Why do Steven Spielberg spectacles resonate so much more than other movie adventures? Because they’re fantastic tales that are so often grounded in the familiar – specifically, the everyday American family.
This trait revealed itself early on in the Spielberg-scripted Close Encounters of the Third Kind, which features, to me, his most endearing brood. The Nearys are a loud, boisterous lot, often talking all at once while busying about their messy home. Mom Ronnie (an invaluable Teri Garr) oversees three mischievous kids, but husband Roy (Richard Dreyfuss) is nearly a fourth, especially after he encounters a UFO and is determined to relive the experience. Ronnie is supportive – when Roy tries to describe what he saw, she earnestly asks if it was shaped “like a taco” – but eventually Roy’s quest turns into a dangerous obsession, one that has no room for his wife and kids.
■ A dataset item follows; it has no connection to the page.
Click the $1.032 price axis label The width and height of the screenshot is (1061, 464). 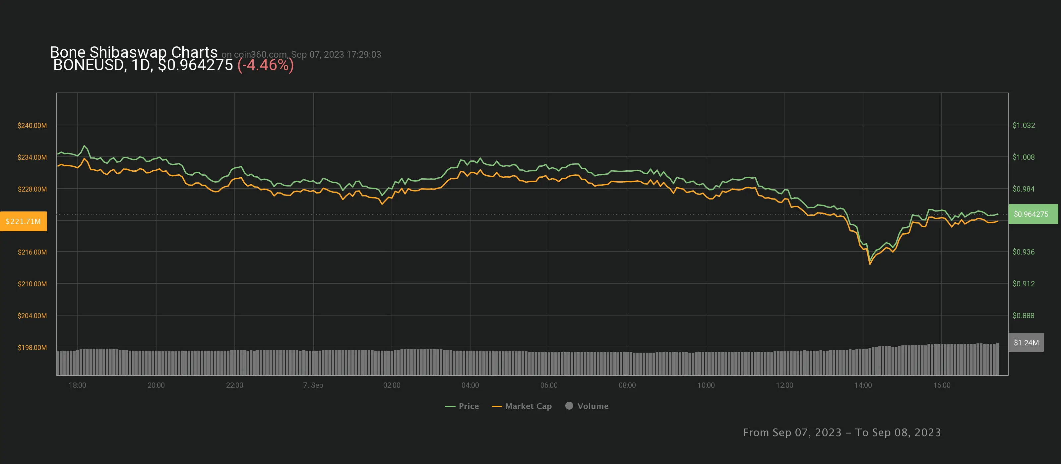1024,126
In Spielberg, the cosmic has dinner-table consequences.
And so my favorite scene in the movie – more so than the goose bumps of Roy’s encounter at the railroad crossing or the floodlit terror of little Barry’s abduction – is one of the Neary family eating dinner. Roy has been having visions of some sort of mountain, and as the mashed potatoes come his way, he begins piling them on his plate higher and higher, eventually sculpting them into this elusive image. It’s a funny moment – they all laugh at first – but it quickly saddens, as the others realize they’re losing him. “I guess you’ve noticed something a little strange with Dad,” Roy says. And there it is. In Spielberg, the cosmic has dinner-table consequences.
Perhaps this is why the finale is a bit troublesome to me, despite the blissful trance the movie puts us under with its near-experimental use of sound, light, space and color. I completely believe Roy would step forward at that crucial moment; it’s true to the story and his character. But if Close Encounters is missing anything, it’s a little nod to what he was leaving behind.